-- START OF EXERCISE DATA --

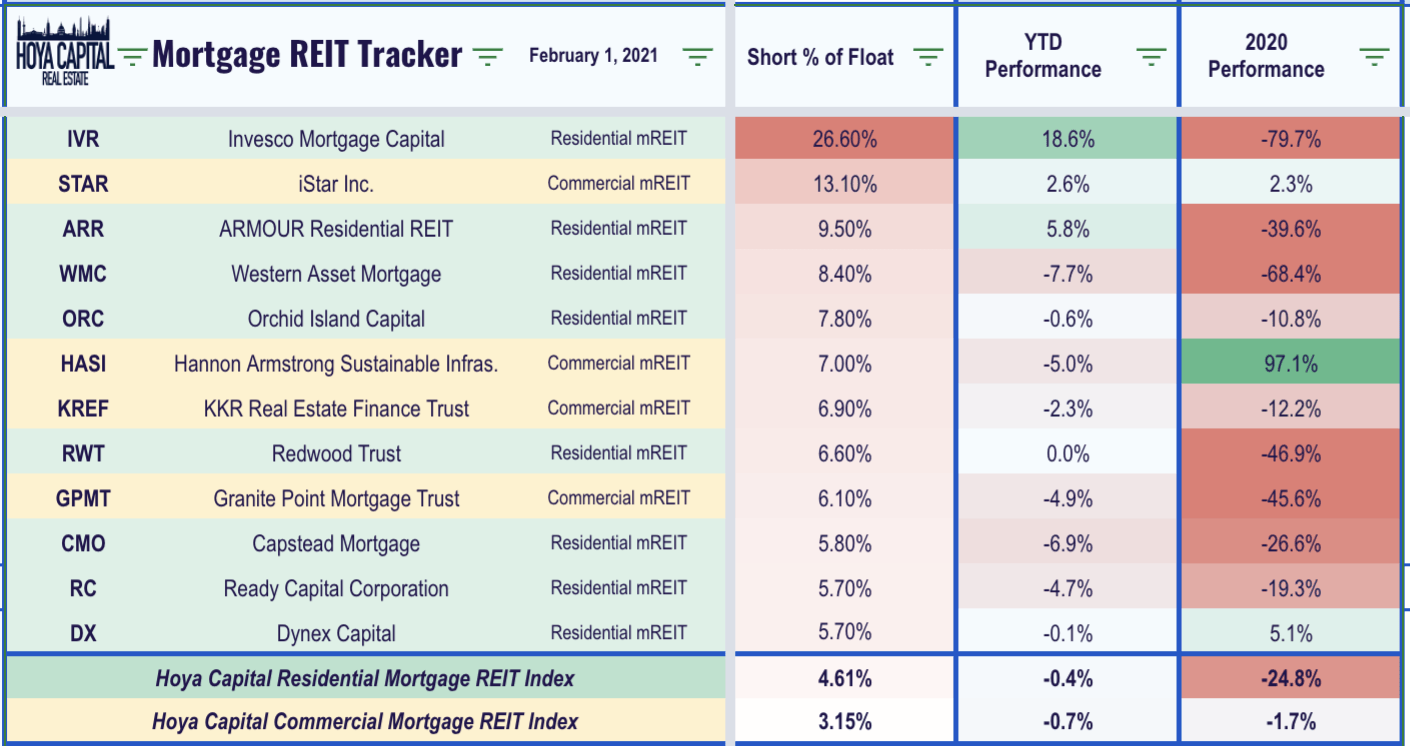Image resolution: width=1410 pixels, height=746 pixels.
Task: Click the Dynex Capital company name
Action: click(336, 633)
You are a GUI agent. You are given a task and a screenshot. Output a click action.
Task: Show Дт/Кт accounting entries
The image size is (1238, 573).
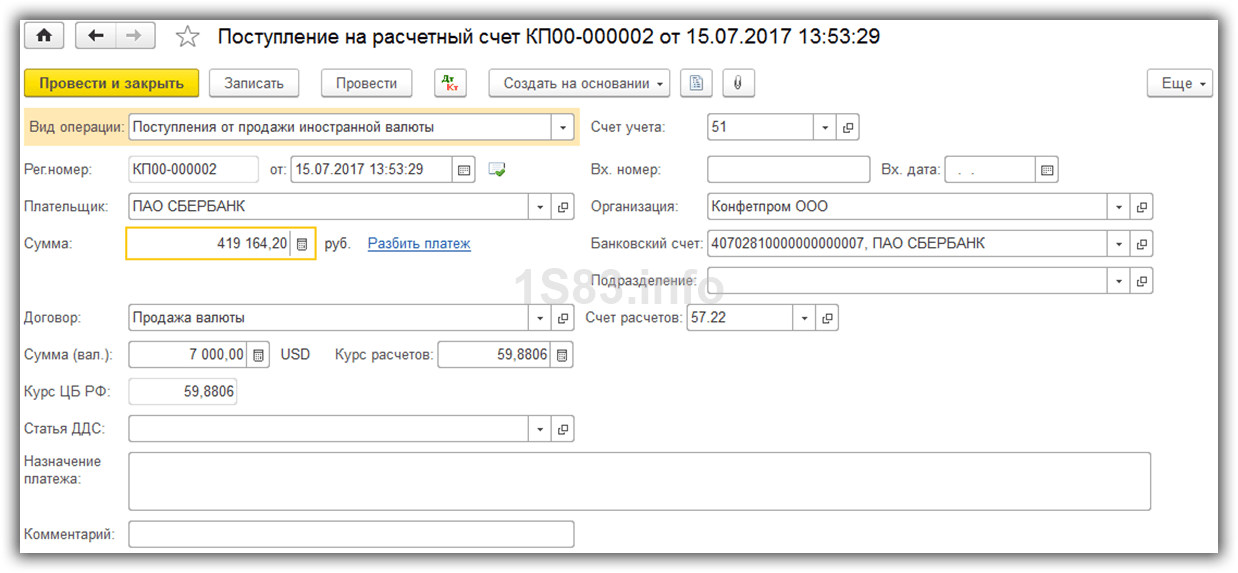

-- END OF EXERCISE DATA --

» WHAT IS NEEDED: Repeat the records word for word, starting at the line that contains "You are a GUI" and continuing through the end of the records. Leave the pictures out of your answer.

» THE REPLY:
You are a GUI agent. You are given a task and a screenshot. Output a click action.
Task: Show Дт/Кт accounting entries
The image size is (1238, 573).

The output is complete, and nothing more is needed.